#### [Source material]

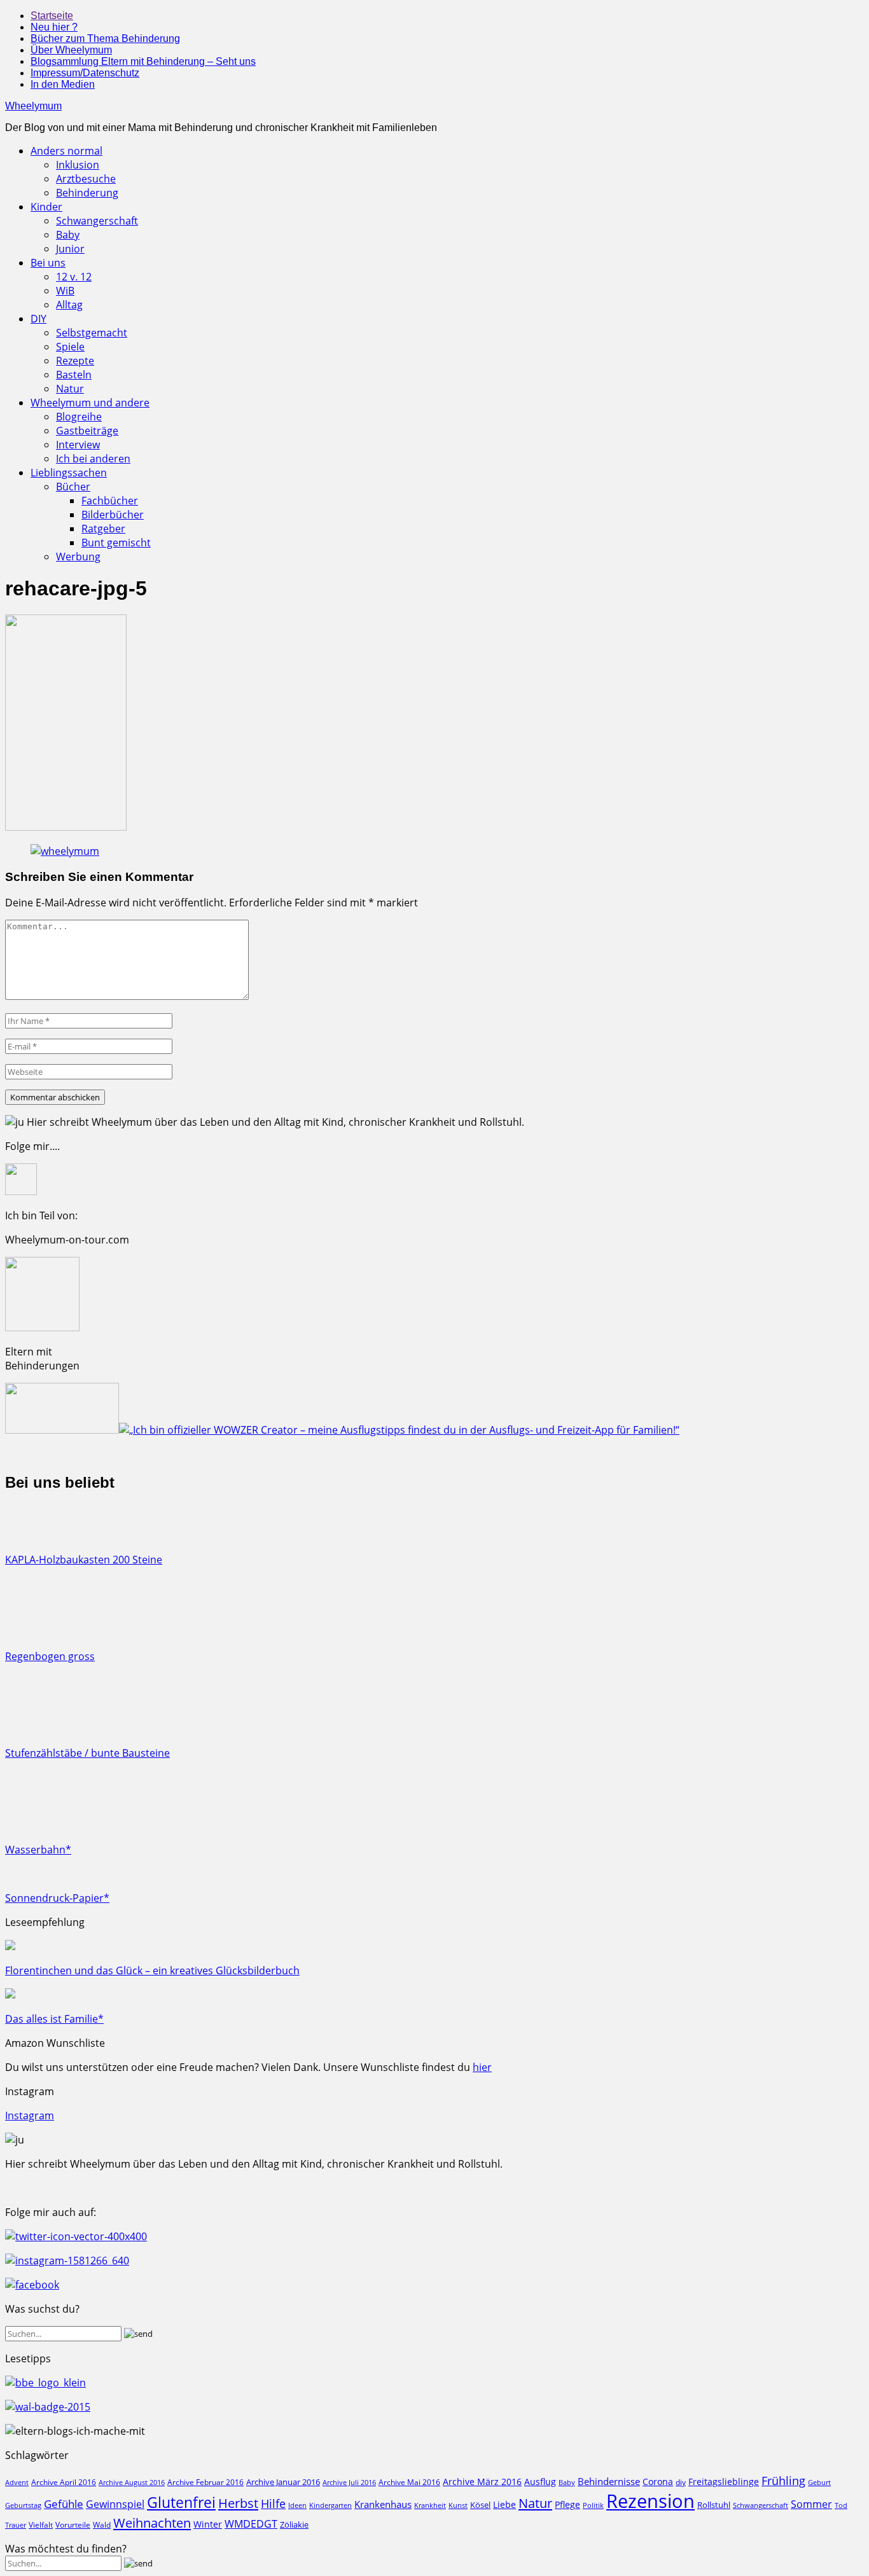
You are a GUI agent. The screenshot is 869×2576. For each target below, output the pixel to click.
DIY (38, 319)
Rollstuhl (713, 2504)
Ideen (297, 2505)
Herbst (238, 2503)
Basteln (74, 375)
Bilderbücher (112, 515)
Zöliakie (294, 2524)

#### [What needs to be done]
A word-for-word copy of the entries above is what is needed, without any images.

#### [Result for this task]
You are a GUI agent. The screenshot is 869×2576. For each target below, output the pixel to click.
DIY (38, 319)
Rollstuhl (713, 2504)
Ideen (297, 2505)
Herbst (238, 2503)
Basteln (74, 375)
Bilderbücher (112, 515)
Zöliakie (294, 2524)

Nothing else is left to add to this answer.